You've gone offline and once again
I've lost you to the dial tone's flatness.
Though the chat's regular and we're always logged on
you cut clean at the click of the button each time
each /query strays to the personal.
Without bitmapped image to save
on file, I dream you faceless, part human
part machine. You've got no name and no
gender, despite the details.
                                            /stats lie
and you do it so well, you're anywhere
between sixteen and forty-two, while your height
adjusts each day of the week: Sunday you're five-eight,
inching at a daily rate, outgrowing
the longest of weekends. By Monday you're part
of a basketball team.
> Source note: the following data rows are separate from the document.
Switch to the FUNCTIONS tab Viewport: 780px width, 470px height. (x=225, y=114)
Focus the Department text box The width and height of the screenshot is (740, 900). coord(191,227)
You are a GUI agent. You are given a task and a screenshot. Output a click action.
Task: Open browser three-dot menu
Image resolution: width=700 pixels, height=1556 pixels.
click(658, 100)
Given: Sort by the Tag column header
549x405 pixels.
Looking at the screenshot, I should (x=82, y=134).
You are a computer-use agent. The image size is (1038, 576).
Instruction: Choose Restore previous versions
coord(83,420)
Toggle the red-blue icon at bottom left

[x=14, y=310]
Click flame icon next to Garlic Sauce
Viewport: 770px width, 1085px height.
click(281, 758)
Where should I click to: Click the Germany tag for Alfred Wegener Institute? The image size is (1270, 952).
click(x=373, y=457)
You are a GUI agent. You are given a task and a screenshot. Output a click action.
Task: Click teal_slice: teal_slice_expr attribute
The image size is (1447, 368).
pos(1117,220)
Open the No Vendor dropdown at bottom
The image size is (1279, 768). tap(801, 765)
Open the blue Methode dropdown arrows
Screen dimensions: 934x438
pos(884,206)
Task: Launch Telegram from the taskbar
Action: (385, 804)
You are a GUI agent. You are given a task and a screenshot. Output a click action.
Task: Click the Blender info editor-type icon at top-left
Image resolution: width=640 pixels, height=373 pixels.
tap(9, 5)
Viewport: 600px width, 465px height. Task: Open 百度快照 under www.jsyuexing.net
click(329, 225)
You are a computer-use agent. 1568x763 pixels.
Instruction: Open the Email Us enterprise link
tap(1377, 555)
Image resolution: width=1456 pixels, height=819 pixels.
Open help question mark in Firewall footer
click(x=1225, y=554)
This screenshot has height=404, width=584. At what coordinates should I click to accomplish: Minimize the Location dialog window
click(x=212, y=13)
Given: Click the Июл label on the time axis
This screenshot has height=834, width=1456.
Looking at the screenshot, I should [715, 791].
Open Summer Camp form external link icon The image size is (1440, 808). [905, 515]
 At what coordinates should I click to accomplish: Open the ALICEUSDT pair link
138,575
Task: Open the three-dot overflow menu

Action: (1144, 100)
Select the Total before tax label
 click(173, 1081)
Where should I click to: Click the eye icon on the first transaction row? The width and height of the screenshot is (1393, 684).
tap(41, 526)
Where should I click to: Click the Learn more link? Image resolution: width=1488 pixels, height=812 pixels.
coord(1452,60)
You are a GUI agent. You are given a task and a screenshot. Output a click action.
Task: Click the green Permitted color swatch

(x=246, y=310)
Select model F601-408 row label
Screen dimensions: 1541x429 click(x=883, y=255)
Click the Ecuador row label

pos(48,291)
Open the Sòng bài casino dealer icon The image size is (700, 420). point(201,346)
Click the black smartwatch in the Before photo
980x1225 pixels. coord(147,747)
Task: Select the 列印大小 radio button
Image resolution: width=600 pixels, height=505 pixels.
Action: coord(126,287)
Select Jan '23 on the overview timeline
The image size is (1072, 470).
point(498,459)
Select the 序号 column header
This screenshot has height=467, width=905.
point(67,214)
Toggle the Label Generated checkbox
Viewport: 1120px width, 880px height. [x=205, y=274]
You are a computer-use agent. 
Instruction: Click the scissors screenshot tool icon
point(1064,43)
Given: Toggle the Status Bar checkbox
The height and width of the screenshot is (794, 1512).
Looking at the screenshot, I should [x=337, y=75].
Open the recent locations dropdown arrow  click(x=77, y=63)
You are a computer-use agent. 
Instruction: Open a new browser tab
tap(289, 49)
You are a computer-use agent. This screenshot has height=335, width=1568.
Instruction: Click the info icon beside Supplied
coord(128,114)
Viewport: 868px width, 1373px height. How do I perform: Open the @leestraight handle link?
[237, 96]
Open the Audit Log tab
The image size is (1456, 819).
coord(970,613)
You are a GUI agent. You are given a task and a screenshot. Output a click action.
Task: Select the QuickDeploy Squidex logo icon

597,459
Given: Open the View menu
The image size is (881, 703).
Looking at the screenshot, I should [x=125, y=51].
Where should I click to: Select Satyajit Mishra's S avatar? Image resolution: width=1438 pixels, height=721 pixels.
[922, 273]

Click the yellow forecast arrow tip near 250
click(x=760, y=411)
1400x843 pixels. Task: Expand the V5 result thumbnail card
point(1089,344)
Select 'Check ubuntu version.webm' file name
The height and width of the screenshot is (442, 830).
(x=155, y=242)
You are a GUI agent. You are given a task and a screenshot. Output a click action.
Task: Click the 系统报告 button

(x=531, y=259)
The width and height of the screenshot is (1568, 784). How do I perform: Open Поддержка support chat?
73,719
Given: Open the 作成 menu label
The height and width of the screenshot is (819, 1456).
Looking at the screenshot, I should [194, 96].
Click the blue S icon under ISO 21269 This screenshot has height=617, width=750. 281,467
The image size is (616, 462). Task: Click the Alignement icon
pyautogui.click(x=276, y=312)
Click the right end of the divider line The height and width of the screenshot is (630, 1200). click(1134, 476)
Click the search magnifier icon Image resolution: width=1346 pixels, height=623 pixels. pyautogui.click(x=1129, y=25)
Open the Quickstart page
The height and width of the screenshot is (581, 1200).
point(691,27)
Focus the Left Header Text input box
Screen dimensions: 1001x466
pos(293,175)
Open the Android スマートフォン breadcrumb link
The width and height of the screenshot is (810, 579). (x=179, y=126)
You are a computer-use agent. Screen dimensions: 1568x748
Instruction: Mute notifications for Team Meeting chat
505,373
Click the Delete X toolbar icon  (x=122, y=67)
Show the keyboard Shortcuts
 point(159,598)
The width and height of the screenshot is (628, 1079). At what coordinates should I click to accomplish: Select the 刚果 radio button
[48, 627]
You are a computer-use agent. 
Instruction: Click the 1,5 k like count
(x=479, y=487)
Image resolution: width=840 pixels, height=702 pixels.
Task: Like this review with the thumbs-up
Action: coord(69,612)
Tuesday puts a few pounds on you,
Wednesday gives you breasts.
Thursday brings in the extra heads
so come Friday, you're one phreak of nature
with all hands and hardware to tap into
my diagnostics---it's your flattering way of breaching
the multitude of cyberspace.

In all those after hours, I take you to bed
and toss and turn all the aliases used.
You're all the lovers I've had in this
electronic lifetime. Ours is a world
of desire's endless equations, the digital
landscape dictating multi-
user personalities. How freely the lewd
handles are born under safety net
of monitor and firewall, but don't go
schizophrenic on me: if identity is just
a toggle switch, how easy to reduce
one's psyche to hexadecimal language---
to fall for numbers, letting lover grow expo-
nentially, pushing it forth to its abstract
levels, the feeling no closer to the truth.